Start at the top line and retype the data exactly through to the end.
··· GIVEN RECORDS
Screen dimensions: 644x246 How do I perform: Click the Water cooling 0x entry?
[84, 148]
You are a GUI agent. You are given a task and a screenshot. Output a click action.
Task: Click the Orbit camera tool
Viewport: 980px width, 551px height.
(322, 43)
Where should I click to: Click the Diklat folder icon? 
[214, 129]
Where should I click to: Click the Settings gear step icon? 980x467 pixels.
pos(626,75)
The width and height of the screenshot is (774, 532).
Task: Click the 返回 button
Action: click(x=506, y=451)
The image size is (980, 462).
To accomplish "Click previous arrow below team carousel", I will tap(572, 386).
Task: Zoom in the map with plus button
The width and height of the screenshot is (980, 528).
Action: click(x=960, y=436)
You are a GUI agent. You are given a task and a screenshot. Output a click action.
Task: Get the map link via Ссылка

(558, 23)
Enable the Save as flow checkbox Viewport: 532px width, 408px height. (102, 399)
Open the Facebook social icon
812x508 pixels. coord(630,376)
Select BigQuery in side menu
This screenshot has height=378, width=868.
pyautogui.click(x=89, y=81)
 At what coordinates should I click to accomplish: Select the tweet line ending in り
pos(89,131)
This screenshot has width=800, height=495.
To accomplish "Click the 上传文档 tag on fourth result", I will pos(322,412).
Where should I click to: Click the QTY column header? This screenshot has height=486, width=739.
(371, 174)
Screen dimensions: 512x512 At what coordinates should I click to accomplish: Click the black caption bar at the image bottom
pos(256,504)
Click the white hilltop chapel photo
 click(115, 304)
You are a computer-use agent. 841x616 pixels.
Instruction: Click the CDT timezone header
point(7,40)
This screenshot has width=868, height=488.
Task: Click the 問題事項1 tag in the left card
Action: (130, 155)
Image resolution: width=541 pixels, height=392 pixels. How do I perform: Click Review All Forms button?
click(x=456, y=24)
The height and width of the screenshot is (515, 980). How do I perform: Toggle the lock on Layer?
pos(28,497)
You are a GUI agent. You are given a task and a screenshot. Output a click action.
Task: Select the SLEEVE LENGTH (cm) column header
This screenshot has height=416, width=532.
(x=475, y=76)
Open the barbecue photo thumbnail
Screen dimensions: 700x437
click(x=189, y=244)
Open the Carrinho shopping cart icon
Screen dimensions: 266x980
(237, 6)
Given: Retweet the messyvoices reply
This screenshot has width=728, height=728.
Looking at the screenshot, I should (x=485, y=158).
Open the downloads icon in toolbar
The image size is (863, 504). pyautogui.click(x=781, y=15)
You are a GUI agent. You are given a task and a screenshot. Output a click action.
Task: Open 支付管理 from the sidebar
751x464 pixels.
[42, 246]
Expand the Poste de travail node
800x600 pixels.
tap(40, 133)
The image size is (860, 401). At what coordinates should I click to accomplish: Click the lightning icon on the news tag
······
TASK RESPONSE:
Screen dimensions: 644x246 How do I perform: Click the Water cooling 0x entry?
[84, 148]
You are a GUI agent. You are given a task and a screenshot. Output a click action.
Task: Click the Orbit camera tool
Viewport: 980px width, 551px height.
(322, 43)
Where should I click to: Click the Diklat folder icon? 
[214, 129]
Where should I click to: Click the Settings gear step icon? 980x467 pixels.
pos(626,75)
The width and height of the screenshot is (774, 532).
Task: Click the 返回 button
Action: click(x=506, y=451)
The image size is (980, 462).
To accomplish "Click previous arrow below team carousel", I will tap(572, 386).
Task: Zoom in the map with plus button
The width and height of the screenshot is (980, 528).
Action: click(x=960, y=436)
You are a GUI agent. You are given a task and a screenshot. Output a click action.
Task: Get the map link via Ссылка

(558, 23)
Enable the Save as flow checkbox Viewport: 532px width, 408px height. (102, 399)
Open the Facebook social icon
812x508 pixels. coord(630,376)
Select BigQuery in side menu
This screenshot has height=378, width=868.
pyautogui.click(x=89, y=81)
 At what coordinates should I click to accomplish: Select the tweet line ending in り
pos(89,131)
This screenshot has width=800, height=495.
To accomplish "Click the 上传文档 tag on fourth result", I will pos(322,412).
Where should I click to: Click the QTY column header? This screenshot has height=486, width=739.
(371, 174)
Screen dimensions: 512x512 At what coordinates should I click to accomplish: Click the black caption bar at the image bottom
pos(256,504)
Click the white hilltop chapel photo
 click(115, 304)
You are a computer-use agent. 841x616 pixels.
Instruction: Click the CDT timezone header
point(7,40)
This screenshot has width=868, height=488.
Task: Click the 問題事項1 tag in the left card
Action: (130, 155)
Image resolution: width=541 pixels, height=392 pixels. How do I perform: Click Review All Forms button?
click(x=456, y=24)
The height and width of the screenshot is (515, 980). How do I perform: Toggle the lock on Layer?
pos(28,497)
You are a GUI agent. You are given a task and a screenshot. Output a click action.
Task: Select the SLEEVE LENGTH (cm) column header
This screenshot has height=416, width=532.
(x=475, y=76)
Open the barbecue photo thumbnail
Screen dimensions: 700x437
click(x=189, y=244)
Open the Carrinho shopping cart icon
Screen dimensions: 266x980
(237, 6)
Given: Retweet the messyvoices reply
This screenshot has width=728, height=728.
Looking at the screenshot, I should (x=485, y=158).
Open the downloads icon in toolbar
The image size is (863, 504). pyautogui.click(x=781, y=15)
You are a GUI agent. You are given a task and a screenshot. Output a click action.
Task: Open 支付管理 from the sidebar
751x464 pixels.
[42, 246]
Expand the Poste de travail node
800x600 pixels.
tap(40, 133)
The image size is (860, 401). At what coordinates should I click to accomplish: Click the lightning icon on the news tag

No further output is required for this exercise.